[MATERIAL TO PROCESS Boundary: Start]

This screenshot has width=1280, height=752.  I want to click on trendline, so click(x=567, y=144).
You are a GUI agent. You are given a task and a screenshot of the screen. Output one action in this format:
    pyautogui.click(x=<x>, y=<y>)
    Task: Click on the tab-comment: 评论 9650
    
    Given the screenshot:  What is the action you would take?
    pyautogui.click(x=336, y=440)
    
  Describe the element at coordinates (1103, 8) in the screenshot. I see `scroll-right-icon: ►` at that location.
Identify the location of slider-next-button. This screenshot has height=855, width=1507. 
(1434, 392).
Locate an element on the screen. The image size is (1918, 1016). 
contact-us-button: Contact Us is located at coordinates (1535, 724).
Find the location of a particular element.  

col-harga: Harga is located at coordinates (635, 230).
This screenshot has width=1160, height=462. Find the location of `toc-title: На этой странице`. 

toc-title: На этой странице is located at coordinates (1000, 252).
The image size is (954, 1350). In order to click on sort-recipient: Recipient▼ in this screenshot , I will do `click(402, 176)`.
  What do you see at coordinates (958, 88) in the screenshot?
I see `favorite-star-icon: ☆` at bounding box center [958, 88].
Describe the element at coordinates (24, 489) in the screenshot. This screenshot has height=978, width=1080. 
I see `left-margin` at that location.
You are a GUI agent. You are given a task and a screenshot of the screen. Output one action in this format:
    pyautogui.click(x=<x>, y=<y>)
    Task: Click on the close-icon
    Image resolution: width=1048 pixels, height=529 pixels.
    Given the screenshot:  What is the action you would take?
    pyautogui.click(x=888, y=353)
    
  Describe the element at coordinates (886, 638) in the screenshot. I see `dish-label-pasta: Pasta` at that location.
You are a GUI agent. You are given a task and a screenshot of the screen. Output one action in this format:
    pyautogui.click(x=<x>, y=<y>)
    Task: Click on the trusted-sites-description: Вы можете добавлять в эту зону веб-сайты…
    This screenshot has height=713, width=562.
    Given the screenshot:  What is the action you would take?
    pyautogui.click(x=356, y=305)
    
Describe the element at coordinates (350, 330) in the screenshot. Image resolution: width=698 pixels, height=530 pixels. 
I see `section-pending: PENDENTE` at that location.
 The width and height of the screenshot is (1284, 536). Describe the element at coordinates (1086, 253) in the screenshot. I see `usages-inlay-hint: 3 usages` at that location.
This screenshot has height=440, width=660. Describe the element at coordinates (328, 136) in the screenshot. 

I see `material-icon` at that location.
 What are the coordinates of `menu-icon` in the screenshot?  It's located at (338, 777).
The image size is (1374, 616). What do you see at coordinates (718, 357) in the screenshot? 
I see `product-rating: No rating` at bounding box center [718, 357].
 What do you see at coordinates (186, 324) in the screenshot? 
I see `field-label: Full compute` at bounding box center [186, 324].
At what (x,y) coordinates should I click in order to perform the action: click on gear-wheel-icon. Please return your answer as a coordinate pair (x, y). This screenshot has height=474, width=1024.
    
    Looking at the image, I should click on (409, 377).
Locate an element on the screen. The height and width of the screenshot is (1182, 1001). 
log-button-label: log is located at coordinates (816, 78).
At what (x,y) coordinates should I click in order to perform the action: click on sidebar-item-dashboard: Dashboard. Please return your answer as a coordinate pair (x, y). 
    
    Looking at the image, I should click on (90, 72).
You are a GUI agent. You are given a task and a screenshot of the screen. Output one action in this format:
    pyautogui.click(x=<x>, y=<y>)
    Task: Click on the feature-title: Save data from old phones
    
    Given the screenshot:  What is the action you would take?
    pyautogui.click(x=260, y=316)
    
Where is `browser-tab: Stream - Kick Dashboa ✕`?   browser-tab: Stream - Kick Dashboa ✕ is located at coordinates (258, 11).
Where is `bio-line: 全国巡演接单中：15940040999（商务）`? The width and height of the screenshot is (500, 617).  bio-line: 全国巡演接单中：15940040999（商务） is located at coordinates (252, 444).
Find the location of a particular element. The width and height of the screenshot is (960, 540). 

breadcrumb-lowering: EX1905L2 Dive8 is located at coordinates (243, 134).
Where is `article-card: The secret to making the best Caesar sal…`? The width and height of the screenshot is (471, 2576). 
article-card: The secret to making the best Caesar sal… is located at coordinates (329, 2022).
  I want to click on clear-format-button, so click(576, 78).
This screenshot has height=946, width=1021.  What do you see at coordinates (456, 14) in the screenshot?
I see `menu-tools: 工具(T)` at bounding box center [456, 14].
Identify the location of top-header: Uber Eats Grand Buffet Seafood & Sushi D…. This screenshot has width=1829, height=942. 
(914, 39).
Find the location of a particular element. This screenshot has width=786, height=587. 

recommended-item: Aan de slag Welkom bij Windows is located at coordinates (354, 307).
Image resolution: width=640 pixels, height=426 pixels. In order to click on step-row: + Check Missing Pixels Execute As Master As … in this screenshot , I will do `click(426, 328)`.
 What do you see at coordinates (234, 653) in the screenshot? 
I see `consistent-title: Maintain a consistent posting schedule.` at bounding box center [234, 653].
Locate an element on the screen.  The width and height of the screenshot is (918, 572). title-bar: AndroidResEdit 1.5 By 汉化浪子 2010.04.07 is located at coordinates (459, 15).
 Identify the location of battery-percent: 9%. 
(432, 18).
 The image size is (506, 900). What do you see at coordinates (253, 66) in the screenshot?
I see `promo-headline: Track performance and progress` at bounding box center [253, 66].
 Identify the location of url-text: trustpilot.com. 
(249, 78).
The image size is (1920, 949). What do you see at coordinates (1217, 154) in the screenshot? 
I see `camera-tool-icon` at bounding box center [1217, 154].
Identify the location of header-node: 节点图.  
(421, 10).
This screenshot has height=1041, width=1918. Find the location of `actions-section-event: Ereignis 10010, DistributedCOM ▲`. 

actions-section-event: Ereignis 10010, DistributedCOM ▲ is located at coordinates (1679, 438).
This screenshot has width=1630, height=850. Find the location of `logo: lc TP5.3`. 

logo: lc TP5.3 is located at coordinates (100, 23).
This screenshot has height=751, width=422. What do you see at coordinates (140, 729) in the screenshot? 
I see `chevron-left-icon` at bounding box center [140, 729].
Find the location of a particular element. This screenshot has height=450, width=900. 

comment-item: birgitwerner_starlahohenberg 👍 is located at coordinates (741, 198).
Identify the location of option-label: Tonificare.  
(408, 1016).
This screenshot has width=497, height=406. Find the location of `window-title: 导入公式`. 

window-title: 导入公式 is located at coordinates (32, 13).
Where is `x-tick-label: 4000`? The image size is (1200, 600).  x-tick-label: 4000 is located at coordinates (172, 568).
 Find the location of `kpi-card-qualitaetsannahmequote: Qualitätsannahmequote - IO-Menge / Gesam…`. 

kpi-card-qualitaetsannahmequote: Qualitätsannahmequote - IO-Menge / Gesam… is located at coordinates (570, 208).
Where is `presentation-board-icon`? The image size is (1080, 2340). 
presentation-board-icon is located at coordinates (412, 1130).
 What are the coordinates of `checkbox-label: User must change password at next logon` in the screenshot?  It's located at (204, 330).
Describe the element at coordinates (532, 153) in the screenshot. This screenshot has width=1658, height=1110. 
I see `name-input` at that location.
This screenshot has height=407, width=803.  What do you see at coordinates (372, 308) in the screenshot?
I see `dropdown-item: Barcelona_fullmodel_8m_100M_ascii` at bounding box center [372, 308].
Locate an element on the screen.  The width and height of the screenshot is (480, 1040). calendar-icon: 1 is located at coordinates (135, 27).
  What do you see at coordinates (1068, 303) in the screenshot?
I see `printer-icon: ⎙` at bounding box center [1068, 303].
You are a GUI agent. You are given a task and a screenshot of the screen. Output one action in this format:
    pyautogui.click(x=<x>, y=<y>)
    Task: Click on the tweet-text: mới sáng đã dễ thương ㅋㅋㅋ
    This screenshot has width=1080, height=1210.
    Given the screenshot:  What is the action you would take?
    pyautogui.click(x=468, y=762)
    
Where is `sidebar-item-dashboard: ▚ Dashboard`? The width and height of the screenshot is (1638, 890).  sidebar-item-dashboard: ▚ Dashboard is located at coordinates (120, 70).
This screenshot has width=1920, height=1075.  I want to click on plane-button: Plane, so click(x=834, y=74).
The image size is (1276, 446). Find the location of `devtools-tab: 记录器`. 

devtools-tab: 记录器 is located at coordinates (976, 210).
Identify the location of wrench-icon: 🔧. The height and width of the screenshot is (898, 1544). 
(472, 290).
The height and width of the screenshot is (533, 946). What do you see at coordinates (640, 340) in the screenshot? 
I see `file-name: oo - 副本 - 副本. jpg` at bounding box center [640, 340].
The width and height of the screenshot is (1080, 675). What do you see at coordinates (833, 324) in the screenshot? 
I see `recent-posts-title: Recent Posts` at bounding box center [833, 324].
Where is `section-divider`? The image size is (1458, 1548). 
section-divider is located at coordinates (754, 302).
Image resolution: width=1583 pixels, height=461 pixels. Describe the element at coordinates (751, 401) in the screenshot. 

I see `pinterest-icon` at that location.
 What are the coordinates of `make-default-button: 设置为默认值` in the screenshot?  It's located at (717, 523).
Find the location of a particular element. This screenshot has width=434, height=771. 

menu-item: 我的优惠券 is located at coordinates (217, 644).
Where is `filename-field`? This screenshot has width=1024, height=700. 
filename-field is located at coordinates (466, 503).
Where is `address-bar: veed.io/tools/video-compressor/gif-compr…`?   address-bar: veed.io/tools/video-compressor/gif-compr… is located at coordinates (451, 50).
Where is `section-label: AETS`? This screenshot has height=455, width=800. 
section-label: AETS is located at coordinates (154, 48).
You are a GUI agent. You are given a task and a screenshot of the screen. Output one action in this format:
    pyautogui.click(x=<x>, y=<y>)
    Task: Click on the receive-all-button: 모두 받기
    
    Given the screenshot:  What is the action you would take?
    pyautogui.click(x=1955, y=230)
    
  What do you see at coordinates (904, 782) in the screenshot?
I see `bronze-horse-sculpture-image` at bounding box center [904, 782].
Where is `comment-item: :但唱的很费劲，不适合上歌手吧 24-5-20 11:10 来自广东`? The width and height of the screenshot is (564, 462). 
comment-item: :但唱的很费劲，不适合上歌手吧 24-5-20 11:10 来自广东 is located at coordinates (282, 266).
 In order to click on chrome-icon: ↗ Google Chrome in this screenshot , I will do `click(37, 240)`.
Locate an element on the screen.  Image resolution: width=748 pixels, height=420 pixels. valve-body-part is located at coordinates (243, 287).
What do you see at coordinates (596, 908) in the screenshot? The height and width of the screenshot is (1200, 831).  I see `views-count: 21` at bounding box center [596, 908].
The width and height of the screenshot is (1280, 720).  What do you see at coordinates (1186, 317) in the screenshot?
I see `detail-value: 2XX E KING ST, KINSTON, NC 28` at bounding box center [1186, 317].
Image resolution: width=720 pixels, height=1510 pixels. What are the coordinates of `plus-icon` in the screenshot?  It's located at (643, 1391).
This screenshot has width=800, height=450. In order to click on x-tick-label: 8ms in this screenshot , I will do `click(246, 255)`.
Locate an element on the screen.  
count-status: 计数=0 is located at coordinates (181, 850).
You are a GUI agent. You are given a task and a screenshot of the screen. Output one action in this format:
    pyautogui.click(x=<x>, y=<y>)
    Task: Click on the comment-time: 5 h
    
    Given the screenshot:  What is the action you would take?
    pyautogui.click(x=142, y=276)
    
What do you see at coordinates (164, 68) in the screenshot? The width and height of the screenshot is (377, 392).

[MATERIAL TO PROCESS Boundary: End]

• TASK PROMPT
Copy out the listing exactly, from its first line through the line containing "Describe the element at coordinates (1103, 8)", including both.

• ANSWER TO THE EXERCISE
This screenshot has width=1280, height=752.  I want to click on trendline, so click(x=567, y=144).
You are a GUI agent. You are given a task and a screenshot of the screen. Output one action in this format:
    pyautogui.click(x=<x>, y=<y>)
    Task: Click on the tab-comment: 评论 9650
    
    Given the screenshot:  What is the action you would take?
    pyautogui.click(x=336, y=440)
    
  Describe the element at coordinates (1103, 8) in the screenshot. I see `scroll-right-icon: ►` at that location.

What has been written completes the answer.